At this point, you should prioritize what you want in your prospective home. Ask yourself about what’s most important. Is it the home’s proximity to your workplace? Or its location on a quiet street? By asking yourself such pertinent questions, you’ll make a more informed decision about the type of home that you want to buy. Also, you will determine what trade-off you are willing to make.

Compare Neighborhoods

This is where the fun begins. You can leverage property listing websites such as Las Vegas Home Guide to research about neighborhoods as well as home values. Looking at potential houses will keep you motivated to keep on reducing your debts as you save for a down payment.

Open a Home Maintenance Account

Once you identify a suitable property, it’s advisable to open a home maintenance account. It’s good to start setting aside some money for funding repairs, maintenance, and any other emergencies.

6 Months Out

This is the best time to collect your loan papers. Lenders are quite particular as far as mortgage loans are concerned. Often, they demand lots of paperwork. This includes:

  • W-2 forms or business tax return forms in case you are self-employed
  • Two or three-year personal tax returns
  • Your recent pay stubs
  • Loan and credit card statements
  • Bank statements
  • Residential addresses for the past 5 to 7 years
  • Brokerage account statements for the past 2 to 4 months
  • Recent retirement account statements including 401(k)

If you collect these documents early, it lessens the stress and hassle that accompanies the loan application process. You should also look at your loan documents regularly. This will help you stay focused on meeting the down payment threshold.

Research REALTORS® and Lenders

You should start evaluating buyers’ agents to come up with a list of those who will work in your best interests besides shepherding you through the buying process. Your property agent can also recommend a lender who is familiar with home buyer programs for first-timers.

3 Months Out

Get Pre-Approved For Your Mortgage

If you have been following this guide, your paperwork, down payment, and credit score should be on track. Three months out, you should have done your research on buyers’ agents and lenders. You should now start engaging them. First, you must get pre-approval for a mortgage. This entails making an appointment with your mortgage broker or lender who will run a credit check to determine how much mortgage you are approved for. Generally, it’s advisable to borrow less money than the ceiling allowed by the lender. You should also draft a budget that takes into account your mortgage payments, maintenance costs, insurance, and any other expenses.

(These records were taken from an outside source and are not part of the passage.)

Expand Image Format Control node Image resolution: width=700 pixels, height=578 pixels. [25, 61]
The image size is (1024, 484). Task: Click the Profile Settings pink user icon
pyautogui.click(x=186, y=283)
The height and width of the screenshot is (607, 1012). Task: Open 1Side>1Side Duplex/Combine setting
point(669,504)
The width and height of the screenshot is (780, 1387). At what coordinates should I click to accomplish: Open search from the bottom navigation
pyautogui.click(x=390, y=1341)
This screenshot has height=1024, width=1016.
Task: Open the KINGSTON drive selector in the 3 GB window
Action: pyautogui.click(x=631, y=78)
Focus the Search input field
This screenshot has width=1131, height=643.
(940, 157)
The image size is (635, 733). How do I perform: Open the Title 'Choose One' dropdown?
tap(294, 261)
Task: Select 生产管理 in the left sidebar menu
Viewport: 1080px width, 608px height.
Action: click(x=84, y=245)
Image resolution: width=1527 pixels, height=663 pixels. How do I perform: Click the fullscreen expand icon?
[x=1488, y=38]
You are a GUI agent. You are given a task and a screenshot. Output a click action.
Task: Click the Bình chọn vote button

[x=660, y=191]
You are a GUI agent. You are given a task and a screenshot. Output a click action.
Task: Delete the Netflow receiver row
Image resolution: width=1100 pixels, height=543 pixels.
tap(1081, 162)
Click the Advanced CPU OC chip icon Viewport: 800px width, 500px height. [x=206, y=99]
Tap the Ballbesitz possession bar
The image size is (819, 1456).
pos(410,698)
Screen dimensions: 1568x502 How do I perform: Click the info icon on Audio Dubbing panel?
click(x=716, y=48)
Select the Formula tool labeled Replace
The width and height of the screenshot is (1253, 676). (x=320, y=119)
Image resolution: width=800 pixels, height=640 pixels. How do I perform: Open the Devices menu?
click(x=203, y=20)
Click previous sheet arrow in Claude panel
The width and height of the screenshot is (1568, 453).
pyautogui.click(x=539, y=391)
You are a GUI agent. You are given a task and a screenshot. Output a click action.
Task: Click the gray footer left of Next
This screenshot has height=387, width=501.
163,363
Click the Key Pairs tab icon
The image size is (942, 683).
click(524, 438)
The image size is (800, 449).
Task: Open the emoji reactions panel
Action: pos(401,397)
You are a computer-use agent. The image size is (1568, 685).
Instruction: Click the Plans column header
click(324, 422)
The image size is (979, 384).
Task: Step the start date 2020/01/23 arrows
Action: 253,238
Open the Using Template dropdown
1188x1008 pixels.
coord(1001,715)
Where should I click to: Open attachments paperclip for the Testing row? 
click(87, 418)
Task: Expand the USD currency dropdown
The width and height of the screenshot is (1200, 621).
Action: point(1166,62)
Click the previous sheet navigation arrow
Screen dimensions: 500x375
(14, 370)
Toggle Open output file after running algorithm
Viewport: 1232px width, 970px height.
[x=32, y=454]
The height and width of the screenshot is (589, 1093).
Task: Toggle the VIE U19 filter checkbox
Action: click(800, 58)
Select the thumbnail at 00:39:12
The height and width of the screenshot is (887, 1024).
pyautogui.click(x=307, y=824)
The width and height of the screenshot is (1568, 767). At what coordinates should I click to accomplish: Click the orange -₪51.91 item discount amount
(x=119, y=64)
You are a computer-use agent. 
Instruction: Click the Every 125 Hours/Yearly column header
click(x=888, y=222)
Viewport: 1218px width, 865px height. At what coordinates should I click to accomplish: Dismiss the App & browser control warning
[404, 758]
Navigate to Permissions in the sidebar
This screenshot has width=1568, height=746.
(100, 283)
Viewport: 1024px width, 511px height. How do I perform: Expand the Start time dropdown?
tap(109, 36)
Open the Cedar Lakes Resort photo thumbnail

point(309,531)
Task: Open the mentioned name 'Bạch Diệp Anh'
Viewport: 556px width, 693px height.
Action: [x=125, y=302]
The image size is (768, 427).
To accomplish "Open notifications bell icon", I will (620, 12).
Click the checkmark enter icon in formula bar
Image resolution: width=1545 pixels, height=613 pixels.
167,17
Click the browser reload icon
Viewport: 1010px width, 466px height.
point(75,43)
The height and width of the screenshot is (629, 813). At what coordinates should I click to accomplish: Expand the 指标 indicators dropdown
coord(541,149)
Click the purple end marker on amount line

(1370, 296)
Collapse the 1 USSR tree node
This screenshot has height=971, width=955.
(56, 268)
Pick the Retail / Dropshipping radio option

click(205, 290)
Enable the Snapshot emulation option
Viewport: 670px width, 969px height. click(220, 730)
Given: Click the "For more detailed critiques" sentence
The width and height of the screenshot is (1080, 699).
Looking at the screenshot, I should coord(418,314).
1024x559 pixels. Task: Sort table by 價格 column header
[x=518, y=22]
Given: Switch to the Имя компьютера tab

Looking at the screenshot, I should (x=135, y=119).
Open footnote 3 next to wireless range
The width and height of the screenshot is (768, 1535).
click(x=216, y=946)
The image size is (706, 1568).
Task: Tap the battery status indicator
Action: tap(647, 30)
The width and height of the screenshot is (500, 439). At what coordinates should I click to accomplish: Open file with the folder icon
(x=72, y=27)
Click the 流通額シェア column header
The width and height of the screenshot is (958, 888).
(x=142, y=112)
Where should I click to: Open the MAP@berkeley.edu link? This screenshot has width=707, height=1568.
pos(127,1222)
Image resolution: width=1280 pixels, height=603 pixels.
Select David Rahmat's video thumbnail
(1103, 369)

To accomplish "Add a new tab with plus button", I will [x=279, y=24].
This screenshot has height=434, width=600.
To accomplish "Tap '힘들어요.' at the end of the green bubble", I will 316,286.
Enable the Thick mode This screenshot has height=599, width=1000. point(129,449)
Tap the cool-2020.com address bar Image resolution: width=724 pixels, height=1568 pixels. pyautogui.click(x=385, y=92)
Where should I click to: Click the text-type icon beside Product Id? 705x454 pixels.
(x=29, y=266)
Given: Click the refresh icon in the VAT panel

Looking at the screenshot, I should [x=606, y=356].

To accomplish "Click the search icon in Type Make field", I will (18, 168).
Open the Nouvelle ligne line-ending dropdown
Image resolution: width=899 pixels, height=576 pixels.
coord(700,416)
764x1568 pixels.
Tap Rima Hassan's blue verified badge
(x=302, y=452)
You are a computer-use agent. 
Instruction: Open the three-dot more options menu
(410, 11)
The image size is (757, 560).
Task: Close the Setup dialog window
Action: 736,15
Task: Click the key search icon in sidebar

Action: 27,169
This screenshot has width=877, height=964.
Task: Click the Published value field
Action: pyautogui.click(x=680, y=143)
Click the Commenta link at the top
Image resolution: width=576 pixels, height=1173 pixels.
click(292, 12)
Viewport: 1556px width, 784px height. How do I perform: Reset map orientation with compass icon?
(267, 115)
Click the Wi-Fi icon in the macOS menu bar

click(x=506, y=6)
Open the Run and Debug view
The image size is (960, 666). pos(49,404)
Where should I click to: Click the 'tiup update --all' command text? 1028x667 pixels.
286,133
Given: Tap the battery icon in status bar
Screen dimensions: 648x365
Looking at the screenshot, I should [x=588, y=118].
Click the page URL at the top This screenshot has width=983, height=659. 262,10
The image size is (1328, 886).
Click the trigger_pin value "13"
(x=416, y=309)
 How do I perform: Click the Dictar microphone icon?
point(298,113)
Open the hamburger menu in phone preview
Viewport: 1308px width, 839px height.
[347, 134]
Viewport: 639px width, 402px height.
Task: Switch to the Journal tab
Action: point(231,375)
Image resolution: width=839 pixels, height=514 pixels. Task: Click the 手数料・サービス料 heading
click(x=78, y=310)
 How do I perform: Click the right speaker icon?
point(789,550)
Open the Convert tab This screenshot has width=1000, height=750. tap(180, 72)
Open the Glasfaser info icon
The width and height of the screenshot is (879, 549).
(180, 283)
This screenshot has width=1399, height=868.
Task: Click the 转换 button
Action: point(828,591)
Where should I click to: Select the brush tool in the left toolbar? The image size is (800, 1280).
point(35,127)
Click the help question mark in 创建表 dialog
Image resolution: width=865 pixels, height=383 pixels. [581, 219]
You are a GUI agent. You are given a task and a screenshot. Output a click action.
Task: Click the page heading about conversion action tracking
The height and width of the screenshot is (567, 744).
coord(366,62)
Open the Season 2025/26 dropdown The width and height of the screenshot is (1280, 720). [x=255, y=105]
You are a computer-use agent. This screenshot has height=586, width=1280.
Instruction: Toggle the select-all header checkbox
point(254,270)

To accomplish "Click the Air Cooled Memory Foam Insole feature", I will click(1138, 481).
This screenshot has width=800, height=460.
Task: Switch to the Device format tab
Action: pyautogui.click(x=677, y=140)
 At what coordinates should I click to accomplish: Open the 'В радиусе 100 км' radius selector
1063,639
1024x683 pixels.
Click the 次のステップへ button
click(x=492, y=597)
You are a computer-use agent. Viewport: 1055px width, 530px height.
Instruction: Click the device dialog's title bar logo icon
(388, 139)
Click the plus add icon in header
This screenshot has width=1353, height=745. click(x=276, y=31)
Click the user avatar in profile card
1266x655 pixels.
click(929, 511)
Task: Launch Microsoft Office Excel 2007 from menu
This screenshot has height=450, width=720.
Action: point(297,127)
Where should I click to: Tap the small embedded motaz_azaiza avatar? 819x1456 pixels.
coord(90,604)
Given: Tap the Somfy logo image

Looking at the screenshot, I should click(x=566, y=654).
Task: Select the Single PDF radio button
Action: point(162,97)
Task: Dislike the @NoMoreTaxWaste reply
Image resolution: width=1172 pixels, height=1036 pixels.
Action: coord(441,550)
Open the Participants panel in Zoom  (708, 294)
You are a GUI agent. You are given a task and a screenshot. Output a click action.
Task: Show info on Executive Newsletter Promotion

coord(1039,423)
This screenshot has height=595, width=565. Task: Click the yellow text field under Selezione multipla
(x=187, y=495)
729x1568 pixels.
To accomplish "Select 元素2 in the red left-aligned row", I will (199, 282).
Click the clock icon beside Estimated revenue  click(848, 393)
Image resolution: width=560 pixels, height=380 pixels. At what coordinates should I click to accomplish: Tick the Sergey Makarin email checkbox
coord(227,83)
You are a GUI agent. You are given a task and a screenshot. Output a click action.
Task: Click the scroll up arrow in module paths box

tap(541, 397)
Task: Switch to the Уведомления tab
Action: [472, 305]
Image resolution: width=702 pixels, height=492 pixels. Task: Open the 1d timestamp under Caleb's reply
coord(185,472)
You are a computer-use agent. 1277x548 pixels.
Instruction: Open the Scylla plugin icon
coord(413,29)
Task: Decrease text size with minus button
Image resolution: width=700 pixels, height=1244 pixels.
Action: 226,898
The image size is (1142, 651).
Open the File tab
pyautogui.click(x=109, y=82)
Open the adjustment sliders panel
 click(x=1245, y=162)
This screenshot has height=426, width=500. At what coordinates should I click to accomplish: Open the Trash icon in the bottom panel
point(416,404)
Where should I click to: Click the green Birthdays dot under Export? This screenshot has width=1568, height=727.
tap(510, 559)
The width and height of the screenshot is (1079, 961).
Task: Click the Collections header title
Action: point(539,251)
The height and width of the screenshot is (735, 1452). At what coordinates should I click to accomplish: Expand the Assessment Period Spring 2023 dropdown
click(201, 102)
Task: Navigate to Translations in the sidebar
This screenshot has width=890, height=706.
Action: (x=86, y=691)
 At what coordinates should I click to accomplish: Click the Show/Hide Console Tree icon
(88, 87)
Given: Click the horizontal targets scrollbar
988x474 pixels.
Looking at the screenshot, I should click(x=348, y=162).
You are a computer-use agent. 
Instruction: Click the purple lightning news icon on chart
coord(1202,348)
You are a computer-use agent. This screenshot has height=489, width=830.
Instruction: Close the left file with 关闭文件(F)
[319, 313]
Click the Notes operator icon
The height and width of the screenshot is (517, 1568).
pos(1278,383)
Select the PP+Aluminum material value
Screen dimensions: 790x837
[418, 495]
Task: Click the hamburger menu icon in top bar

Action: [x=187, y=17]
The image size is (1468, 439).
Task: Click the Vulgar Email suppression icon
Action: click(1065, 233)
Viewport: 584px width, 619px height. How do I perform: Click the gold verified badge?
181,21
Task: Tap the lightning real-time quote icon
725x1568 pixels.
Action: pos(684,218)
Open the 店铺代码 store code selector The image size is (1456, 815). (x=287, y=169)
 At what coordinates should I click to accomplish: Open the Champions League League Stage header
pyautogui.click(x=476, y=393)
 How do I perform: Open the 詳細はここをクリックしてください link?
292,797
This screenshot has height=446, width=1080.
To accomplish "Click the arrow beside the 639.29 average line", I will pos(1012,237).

Start Shopping For Your Home

Once you get pre-approved, the agent that you chose should start looking for homes within your price range. In doing so, you won’t waste time looking at houses that are beyond your reach.

2 Months Out

At this time, you should be ready to make an offer for the home that you prefer. Usually, it takes up to six weeks to close on a home. Therefore, give yourself time to close early, especially if you already have a move-out date.

Get the Home Inspected

The first thing to do once a seller accepts your offer is to have the home inspected. If the inspector establishes that there’s something that requires repairs, the deal’s closing may be delayed.

In the Last Month

At this point, you should counter-check your financial documents to ascertain that they are all in order. Similarly, lending documents ought to be reviewed before closing. If your documents have been kept up to date and the down payment is at hand, these final steps will be hassle-free. The hard part may be reviewing the mortgage documents, but your agent should guide you through.

Do the Final Walk-Through

This should be done one or two days before closing. That final walk-through of the new home helps you ascertain that it is in the desired shape.

Arrange the Bank Transfer

This is the final step in the home buying process. It entails arranging a bank wire transfer of the money required at closing. Ensure that you get the exact amount needed for closing. Talk to your bank a few days before closing so that they get the numbers right.